Adding a new metric type

Data in the Glean SDK is stored in so-called metrics. You can find the full list of implemented metric types in the user overview.

Adding a new metric type involves defining the metric type's API, its persisted and in-memory storage as well as its serialization into the ping payload.


In order for your metric to be usable, you must add it to glean_parser so that instances of your new metric can be instantiated and available to our users.

The documentation for how to do this should live in the glean_parser repository, but in short:

  • Your metric type must be added to the metrics schema.
  • Your metric type must be added as a type in the object model
  • Any new parameters outside of the common metric data must also be added to the schema, and be stored in the object model.
  • You must add tests.

The metric type's API

A new metric type is defined in glean-core/src/glean.udl. Each metric type is its own interface with a constructor and all recording and testing functions defined. It supports built-in types as well as new custom types. See the UniFFI documentation for more.

interface CounterMetric {
    constructor(CommonMetricData meta);

    void add(optional i32 amount = 1);

The implementation of this metric type is defined in its own file under glean-core/src/metrics/, e.g. glean-core/src/metrics/ for a Counter.

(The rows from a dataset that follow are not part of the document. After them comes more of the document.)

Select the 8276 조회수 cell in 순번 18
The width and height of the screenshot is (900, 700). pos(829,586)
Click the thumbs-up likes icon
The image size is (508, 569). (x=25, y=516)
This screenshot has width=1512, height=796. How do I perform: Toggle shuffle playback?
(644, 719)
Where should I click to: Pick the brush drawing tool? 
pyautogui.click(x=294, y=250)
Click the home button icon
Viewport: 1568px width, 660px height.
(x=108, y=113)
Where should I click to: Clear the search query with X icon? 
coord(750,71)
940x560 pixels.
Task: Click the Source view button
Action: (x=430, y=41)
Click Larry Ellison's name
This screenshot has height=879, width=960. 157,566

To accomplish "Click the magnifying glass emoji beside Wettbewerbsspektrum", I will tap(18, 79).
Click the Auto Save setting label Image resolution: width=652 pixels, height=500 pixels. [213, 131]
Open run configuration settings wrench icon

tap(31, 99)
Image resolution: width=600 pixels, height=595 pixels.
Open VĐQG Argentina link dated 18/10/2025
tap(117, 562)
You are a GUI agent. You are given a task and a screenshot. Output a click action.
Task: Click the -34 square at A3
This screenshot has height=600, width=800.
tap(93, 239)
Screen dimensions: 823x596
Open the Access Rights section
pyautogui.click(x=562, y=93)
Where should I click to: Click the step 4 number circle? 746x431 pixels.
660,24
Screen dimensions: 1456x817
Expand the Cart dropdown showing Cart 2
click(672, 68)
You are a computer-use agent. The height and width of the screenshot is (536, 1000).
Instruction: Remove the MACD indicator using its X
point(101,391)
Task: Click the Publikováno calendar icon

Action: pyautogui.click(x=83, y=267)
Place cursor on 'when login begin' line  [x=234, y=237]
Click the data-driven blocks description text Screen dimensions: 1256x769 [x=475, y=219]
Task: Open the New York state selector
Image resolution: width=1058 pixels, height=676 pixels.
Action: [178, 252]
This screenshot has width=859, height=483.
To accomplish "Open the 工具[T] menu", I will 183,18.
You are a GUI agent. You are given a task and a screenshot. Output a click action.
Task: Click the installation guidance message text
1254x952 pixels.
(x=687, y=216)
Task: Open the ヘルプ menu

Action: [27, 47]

Start by defining a structure to hold the metric's metadata:

#[derive(Clone, Debug)]
pub struct CounterMetric {
    meta: Arc<CommonMetricData>,

Implement the MetricType trait to create a metric from the meta data as well as expose the meta data. This also gives you a should_record method on the metric type.

impl MetricType for CounterMetric {
    fn meta(&self) -> &CommonMetricData {

Its implementation should have a way to create a new metric from the common metric data. It should be the similar for all metric types. Additional metric type parameters are passed as additional arguments.

impl CounterMetric {
    pub fn new(meta: CommonMetricData) -> Self {
        Self {
            meta: Arc::new(meta),

Implement each method for the type. The public method should do minimal work synchronously and defer logic & storage functionality to run on the dispatcher. The synchronous implementation should then take glean: &Glean to be able to access the storage.

impl CounterMetric { // same block as above
    pub fn add(&self, amount: i32) {
        let metric = self.clone();
        crate::launch_with_glean(move |glean| metric.add_sync(glean, amount))

    fn add_sync(&self, glean: &Glean, amount: i32) {
        // Always include this check!
        if !self.should_record() {

        // Do error handling here

            .record_with(&self.meta, |old_value| match old_value {
                Some(Metric::Counter(old_value)) => Metric::Counter(old_value + amount),
                _ => Metric::Counter(amount),

Use to record a fixed value or to construct a new value from the currently stored one.

The storage operation makes use of the metric's variant of the Metric enumeration.

The Metric enumeration

Persistence and in-memory serialization as well as ping payload serialization are handled through the Metric enumeration. This is defined in glean-core/src/metrics/ Variants of this enumeration are used in the storage implementation of the metric type.

To add a new metric type, include the metric module and declare its use, then add a new variant to the Metric enum:

mod counter;

// ...

pub use self::counter::CounterMetric;

#[derive(Serialize, Deserialize, Debug, Clone)]
pub enum Metric {
    // ...

Then modify the below implementation and define the right ping section name for the new type. This will be used in the ping payload:

impl Metric {
    pub fn ping_section(&self) -> &'static str {
        match self {
            // ...
            Metric::Counter(_) => "counter",

Finally, define the ping payload serialization (as JSON). In the simple cases where the in-memory representation maps to its JSON representation it is enough to call the json! macro.

impl Metric { // same block as above
    pub fn as_json(&self) -> JsonValue {
        match self {
            // ...
            Metric::Counter(c) => json!(c),

For more complex serialization consider implementing serialization logic as a function returning a serde_json::Value or another object that can be serialized.

For example, the DateTime serializer has the following entry, where get_iso_time_string is a function to convert from the DateTime metric representation to a string:

Metric::Datetime(d, time_unit) => json!(get_iso_time_string(*d, *time_unit)),


Documentation for the new metric type must be added to the user book.

  • Add a new file for your new metric in docs/user/reference/metrics/. Its contents should follow the form and content of the other examples in that folder.
  • Reference that file in docs/user/ so it will be included in the build.
  • Follow the Documentation Contribution Guide.

You must also update the payload documentation with how the metric looks in the payload.


Tests are written in the Language Bindings and tend to just cover basic functionality:

  • The metric returns the correct value when it has no value
  • The metric correctly reports errors
  • The metric returns the correct value when it has value

At this point the metric type will have an auto-generated API in all target languages. This needs to be re-exported in the target language. The following chapters have details on how to do that for the different languages.

Sometimes a metric type needs some additional modifications to expose a language-specific type, apply additional type conversions or add additional functionality. For how to implement additional modifications to the API see the following chapters.